Por desgracia, las tropelías que se vivían en el lugar eran tan imaginativas como crueles. «También había una pista empedrada y de otros materiales en la que un grupo de prisioneros, conocido el ‘batallón de los patinadores’ y que constaba de unos 170 hombres, era obligado a caminar unos 40 kilómetros diarios durante varias jornadas para probar el calzado militar antes de ser suministrado a la ‘Wehrmacht’, a veces cargados con pesadas mochilas, una tarea que en muchos casos acababa provocando la muerte por agotamiento», añade el autor de ‘Los héroes de Hitler’.
En sus palabras, el mayor asesinato en masa ocurrió a finales de verano de 1941, cuando 13.000 prisioneros de guerra soviéticos fueron enviados allí para ser ejecutados.

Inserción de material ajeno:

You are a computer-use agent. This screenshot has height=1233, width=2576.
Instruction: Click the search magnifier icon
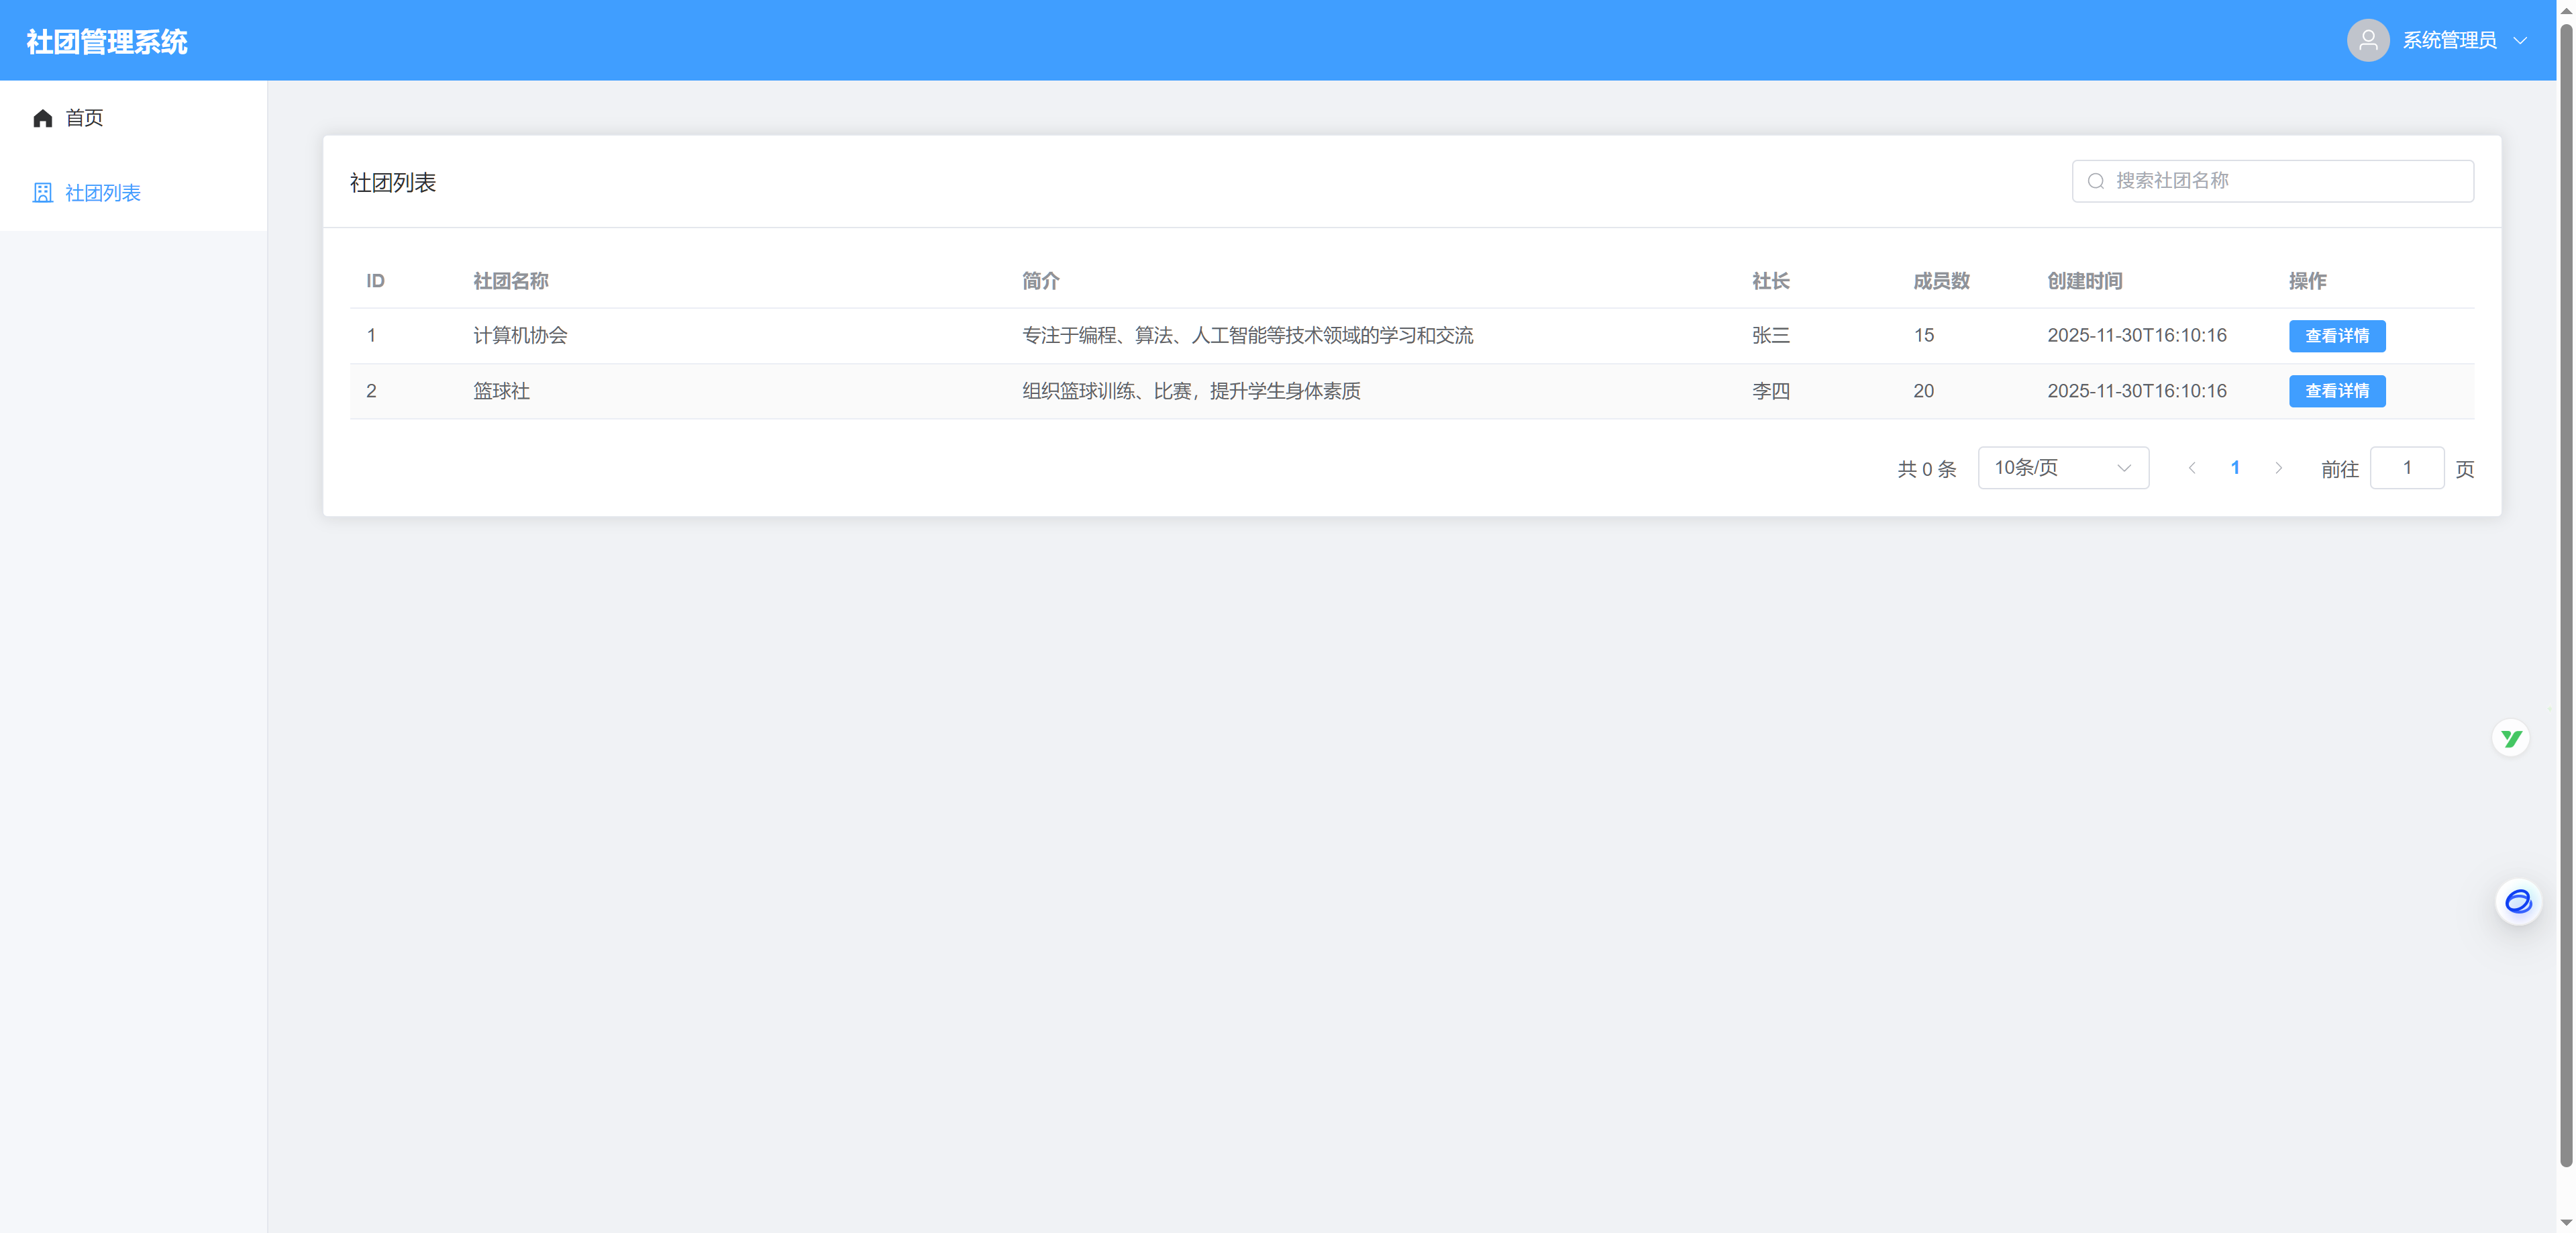tap(2096, 181)
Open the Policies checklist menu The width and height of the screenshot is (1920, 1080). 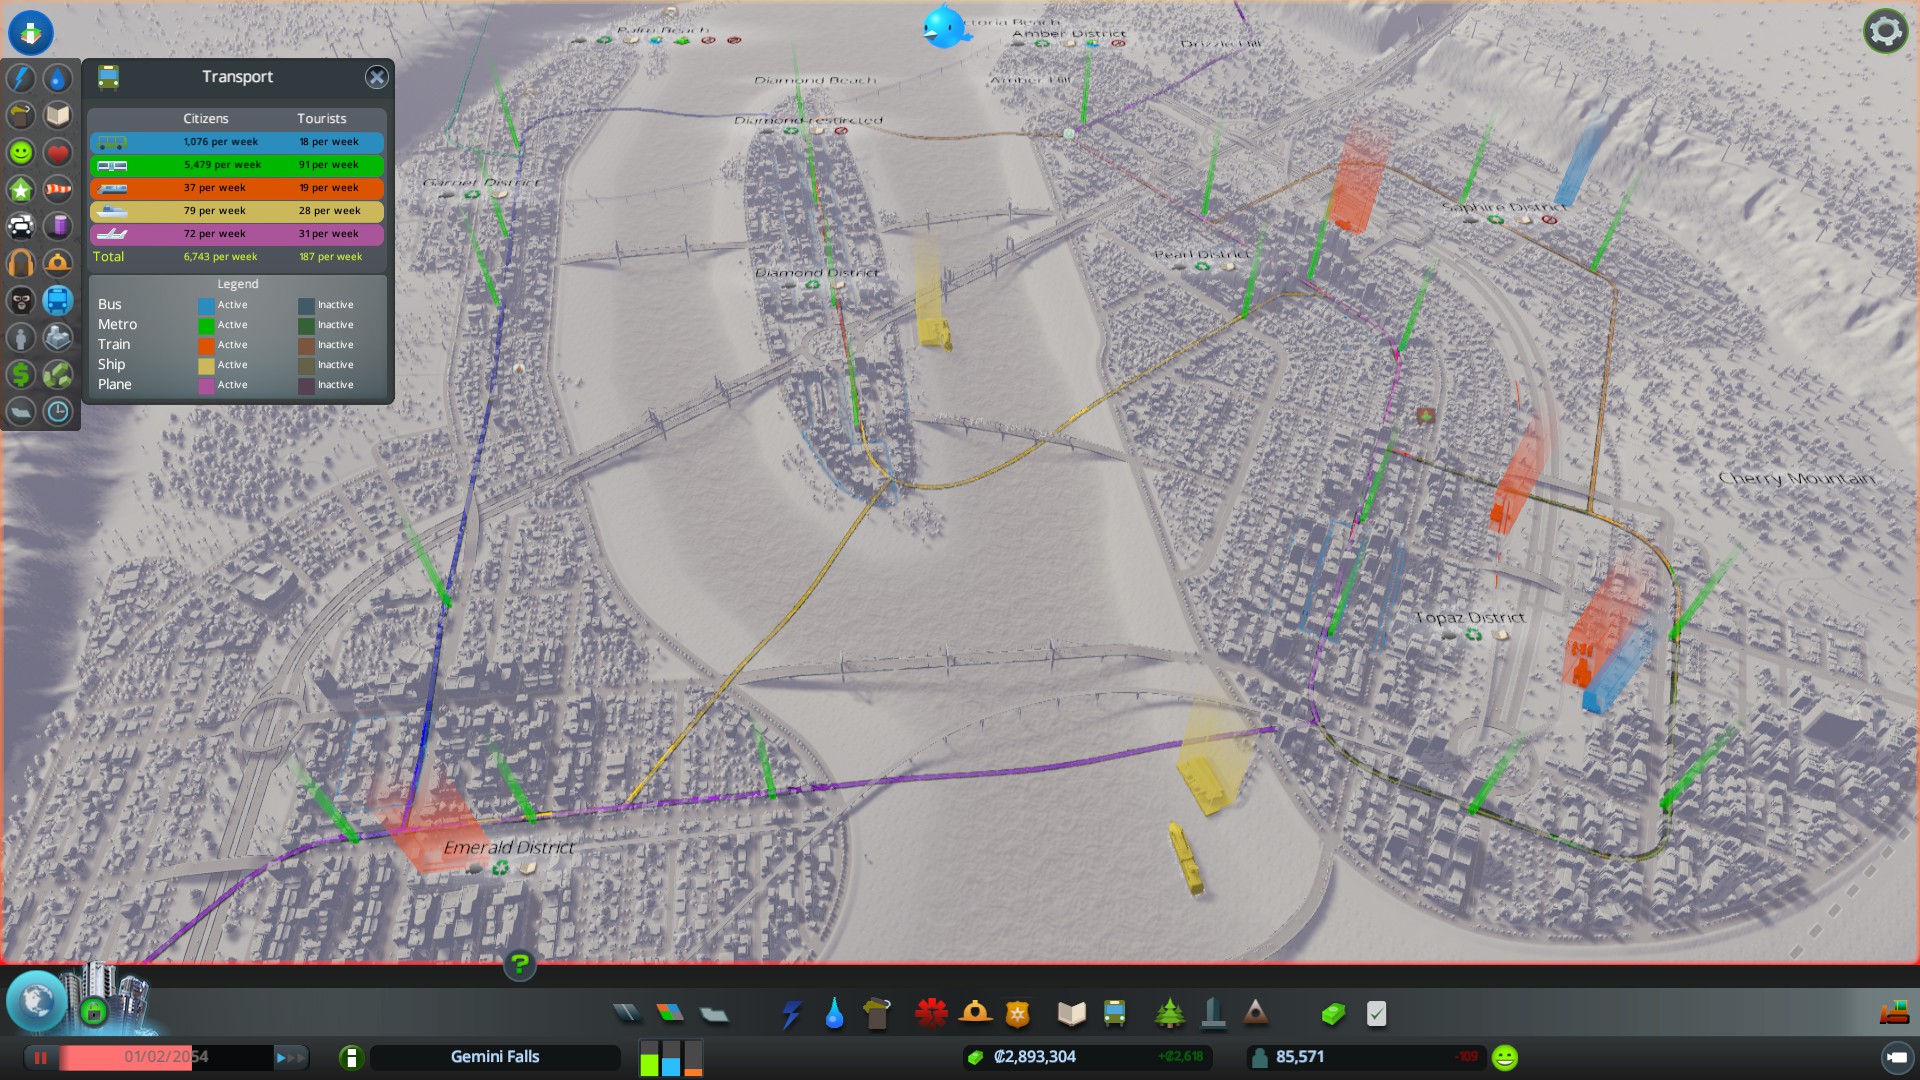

«Posteriormente también se ejecutarían a comandos británicos. En enero de 1942 se creó una instalación, conocida como ‘Estación Z’, cuya función era la eliminación física de los prisioneros, estrenándose con el fusilamiento de un centenar de judíos. Se eligió cínicamente esa letra para indicar que era la última estación en la vida de un interno. Contaba con cuatro hornos crematorios para hacer desaparecer los cadáveres. En marzo de 1943 se añadió una cámara de gas a este recinto. También se llevaron a cabo experimentos médicos que solían acabar con la vida de los internos utilizados como conejillos de indias. Se calcula de más de cien mil prisioneros perdieron la vida en aquel campo», completa.